In the entries that follow, find the line containing "Open the notifications"; from there, copy every line exactly through the line containing "Viewport: 1138px width, 640px height.".

··· Records provided

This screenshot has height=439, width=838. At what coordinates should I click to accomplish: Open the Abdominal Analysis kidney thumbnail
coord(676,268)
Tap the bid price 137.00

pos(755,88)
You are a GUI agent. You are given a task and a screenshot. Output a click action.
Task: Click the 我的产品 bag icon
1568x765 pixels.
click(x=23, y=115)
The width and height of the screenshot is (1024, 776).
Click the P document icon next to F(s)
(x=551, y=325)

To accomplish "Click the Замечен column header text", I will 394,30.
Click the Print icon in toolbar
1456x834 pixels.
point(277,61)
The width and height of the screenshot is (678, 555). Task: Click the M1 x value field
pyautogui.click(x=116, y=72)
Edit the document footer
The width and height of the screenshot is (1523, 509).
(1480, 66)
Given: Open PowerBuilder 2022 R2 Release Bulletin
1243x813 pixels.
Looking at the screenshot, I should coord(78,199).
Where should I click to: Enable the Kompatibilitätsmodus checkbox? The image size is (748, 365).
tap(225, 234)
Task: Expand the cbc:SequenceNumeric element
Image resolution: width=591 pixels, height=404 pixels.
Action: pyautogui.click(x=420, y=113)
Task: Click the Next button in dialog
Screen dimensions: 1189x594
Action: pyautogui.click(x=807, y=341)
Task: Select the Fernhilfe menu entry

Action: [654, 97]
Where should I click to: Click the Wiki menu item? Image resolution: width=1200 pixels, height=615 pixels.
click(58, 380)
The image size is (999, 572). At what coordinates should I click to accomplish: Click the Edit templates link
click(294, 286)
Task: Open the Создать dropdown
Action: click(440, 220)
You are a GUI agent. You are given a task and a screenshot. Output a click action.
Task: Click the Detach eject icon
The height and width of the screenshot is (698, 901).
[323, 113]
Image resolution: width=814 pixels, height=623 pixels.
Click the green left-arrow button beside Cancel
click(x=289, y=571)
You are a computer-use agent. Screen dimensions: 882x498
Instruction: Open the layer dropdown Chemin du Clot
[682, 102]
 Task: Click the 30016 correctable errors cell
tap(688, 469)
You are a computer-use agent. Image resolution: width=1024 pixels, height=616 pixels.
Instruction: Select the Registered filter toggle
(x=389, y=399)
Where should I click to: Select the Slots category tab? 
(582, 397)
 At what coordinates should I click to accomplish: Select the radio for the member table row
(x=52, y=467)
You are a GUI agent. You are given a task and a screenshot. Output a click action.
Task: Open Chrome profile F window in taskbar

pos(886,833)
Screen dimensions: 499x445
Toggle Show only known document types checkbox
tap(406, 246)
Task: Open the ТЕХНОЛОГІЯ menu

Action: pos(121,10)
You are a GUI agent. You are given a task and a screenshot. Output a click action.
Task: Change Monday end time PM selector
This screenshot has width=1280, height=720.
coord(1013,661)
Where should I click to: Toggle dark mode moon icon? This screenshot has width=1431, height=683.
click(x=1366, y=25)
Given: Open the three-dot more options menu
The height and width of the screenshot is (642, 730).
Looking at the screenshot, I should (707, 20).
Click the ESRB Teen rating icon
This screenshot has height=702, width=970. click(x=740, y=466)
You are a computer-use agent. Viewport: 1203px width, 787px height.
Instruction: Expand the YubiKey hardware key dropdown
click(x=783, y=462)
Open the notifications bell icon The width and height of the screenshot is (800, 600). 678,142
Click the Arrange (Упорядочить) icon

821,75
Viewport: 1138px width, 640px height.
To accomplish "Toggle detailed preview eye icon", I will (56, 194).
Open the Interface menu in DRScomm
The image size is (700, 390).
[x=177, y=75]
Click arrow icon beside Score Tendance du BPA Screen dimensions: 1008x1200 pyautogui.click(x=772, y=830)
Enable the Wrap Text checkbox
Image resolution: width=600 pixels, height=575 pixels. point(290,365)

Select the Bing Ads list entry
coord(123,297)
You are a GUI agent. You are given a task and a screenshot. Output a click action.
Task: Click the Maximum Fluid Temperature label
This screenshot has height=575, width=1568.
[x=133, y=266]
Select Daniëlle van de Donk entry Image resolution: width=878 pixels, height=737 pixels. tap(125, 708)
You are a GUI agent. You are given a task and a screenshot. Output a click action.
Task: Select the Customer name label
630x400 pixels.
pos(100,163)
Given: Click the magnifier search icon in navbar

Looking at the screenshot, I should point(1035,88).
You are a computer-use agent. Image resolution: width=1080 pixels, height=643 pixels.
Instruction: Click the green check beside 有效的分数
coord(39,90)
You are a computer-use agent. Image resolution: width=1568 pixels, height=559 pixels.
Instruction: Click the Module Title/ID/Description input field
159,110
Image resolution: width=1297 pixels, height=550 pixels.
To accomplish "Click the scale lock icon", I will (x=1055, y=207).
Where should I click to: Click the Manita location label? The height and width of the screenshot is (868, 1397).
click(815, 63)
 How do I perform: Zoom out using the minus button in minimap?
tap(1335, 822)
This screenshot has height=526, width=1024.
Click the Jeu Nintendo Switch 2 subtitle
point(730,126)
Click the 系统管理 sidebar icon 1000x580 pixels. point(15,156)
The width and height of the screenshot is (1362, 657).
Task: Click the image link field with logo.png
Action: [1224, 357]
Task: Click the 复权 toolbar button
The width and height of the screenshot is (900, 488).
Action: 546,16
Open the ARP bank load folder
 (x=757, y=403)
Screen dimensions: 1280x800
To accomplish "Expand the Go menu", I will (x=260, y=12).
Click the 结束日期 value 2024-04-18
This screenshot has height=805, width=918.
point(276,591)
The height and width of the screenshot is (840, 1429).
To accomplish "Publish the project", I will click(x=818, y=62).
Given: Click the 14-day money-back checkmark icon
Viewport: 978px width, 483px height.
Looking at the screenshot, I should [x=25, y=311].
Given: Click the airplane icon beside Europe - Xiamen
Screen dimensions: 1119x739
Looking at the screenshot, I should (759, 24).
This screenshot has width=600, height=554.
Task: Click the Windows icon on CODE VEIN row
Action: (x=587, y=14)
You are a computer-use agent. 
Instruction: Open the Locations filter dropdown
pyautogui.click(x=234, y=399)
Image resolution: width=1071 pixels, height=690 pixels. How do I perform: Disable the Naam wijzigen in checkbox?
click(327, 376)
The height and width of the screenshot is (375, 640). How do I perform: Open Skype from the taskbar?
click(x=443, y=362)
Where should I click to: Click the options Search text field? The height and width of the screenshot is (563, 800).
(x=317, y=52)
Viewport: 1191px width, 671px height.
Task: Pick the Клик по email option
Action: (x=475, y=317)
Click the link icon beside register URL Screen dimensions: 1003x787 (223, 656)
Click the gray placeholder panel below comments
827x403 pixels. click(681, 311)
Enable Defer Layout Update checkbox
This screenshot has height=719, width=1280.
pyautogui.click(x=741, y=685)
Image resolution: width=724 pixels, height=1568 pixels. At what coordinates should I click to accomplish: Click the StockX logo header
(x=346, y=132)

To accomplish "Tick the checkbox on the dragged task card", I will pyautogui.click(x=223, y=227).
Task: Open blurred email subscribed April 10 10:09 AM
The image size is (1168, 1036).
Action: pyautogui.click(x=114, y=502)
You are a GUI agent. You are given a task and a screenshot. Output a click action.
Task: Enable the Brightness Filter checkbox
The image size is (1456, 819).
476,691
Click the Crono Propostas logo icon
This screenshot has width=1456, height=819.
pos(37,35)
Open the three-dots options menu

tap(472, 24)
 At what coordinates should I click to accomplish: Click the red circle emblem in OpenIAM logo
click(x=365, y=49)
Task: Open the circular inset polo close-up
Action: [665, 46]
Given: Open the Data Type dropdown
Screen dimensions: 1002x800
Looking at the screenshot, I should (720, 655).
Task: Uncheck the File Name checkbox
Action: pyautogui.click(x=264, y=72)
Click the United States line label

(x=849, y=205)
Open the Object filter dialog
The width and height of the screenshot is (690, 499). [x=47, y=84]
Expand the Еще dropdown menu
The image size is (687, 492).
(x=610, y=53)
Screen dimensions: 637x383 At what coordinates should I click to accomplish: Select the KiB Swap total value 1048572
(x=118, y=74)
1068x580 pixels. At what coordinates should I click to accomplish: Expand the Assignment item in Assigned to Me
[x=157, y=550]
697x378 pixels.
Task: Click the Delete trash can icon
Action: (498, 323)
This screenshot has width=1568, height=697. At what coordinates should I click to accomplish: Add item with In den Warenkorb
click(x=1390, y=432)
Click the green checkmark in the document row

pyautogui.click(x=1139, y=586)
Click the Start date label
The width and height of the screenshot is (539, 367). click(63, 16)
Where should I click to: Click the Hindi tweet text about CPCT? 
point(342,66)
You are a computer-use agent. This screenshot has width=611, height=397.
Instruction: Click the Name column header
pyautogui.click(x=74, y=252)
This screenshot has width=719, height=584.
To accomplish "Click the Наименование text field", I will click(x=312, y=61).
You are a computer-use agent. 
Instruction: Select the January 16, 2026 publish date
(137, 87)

······

Answer area →
Open the notifications bell icon The width and height of the screenshot is (800, 600). 678,142
Click the Arrange (Упорядочить) icon

821,75
Viewport: 1138px width, 640px height.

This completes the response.